[Data extracted from a collection]
((

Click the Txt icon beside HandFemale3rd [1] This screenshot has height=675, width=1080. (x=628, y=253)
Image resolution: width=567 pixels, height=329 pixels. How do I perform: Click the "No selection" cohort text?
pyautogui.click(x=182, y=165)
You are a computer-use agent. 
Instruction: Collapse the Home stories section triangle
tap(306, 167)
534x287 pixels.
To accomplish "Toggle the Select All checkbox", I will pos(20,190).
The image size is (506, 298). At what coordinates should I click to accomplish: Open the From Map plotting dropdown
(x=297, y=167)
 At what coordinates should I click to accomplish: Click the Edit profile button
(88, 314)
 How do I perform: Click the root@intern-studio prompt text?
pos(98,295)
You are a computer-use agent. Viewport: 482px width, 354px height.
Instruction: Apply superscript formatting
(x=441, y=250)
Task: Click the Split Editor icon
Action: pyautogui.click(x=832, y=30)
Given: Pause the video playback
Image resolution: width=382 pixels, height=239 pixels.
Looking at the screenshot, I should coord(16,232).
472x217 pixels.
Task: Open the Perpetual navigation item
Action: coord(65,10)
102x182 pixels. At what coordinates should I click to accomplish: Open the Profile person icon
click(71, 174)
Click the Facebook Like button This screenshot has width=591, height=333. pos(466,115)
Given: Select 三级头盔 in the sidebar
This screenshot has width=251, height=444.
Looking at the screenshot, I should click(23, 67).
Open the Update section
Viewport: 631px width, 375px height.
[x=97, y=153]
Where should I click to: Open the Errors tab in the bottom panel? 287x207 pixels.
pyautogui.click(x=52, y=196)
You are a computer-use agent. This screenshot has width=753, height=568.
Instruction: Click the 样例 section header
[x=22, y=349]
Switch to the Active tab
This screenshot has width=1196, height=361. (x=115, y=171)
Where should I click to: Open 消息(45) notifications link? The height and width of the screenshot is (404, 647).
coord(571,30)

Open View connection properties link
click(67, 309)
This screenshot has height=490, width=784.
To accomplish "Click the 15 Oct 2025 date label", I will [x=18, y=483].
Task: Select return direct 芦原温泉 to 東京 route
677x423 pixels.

))

* _EXERCISE_
Please reproduce the records exactly, without leaving any out.

* _TASK OUTPUT_
Click the Txt icon beside HandFemale3rd [1] This screenshot has height=675, width=1080. (x=628, y=253)
Image resolution: width=567 pixels, height=329 pixels. How do I perform: Click the "No selection" cohort text?
pyautogui.click(x=182, y=165)
You are a computer-use agent. 
Instruction: Collapse the Home stories section triangle
tap(306, 167)
534x287 pixels.
To accomplish "Toggle the Select All checkbox", I will pos(20,190).
The image size is (506, 298). At what coordinates should I click to accomplish: Open the From Map plotting dropdown
(x=297, y=167)
 At what coordinates should I click to accomplish: Click the Edit profile button
(88, 314)
 How do I perform: Click the root@intern-studio prompt text?
pos(98,295)
You are a computer-use agent. Viewport: 482px width, 354px height.
Instruction: Apply superscript formatting
(x=441, y=250)
Task: Click the Split Editor icon
Action: pyautogui.click(x=832, y=30)
Given: Pause the video playback
Image resolution: width=382 pixels, height=239 pixels.
Looking at the screenshot, I should coord(16,232).
472x217 pixels.
Task: Open the Perpetual navigation item
Action: coord(65,10)
102x182 pixels. At what coordinates should I click to accomplish: Open the Profile person icon
click(71, 174)
Click the Facebook Like button This screenshot has width=591, height=333. pos(466,115)
Given: Select 三级头盔 in the sidebar
This screenshot has width=251, height=444.
Looking at the screenshot, I should click(23, 67).
Open the Update section
Viewport: 631px width, 375px height.
[x=97, y=153]
Where should I click to: Open the Errors tab in the bottom panel? 287x207 pixels.
pyautogui.click(x=52, y=196)
You are a computer-use agent. This screenshot has width=753, height=568.
Instruction: Click the 样例 section header
[x=22, y=349]
Switch to the Active tab
This screenshot has width=1196, height=361. (x=115, y=171)
Where should I click to: Open 消息(45) notifications link? The height and width of the screenshot is (404, 647).
coord(571,30)

Open View connection properties link
click(67, 309)
This screenshot has height=490, width=784.
To accomplish "Click the 15 Oct 2025 date label", I will [x=18, y=483].
Task: Select return direct 芦原温泉 to 東京 route
677x423 pixels.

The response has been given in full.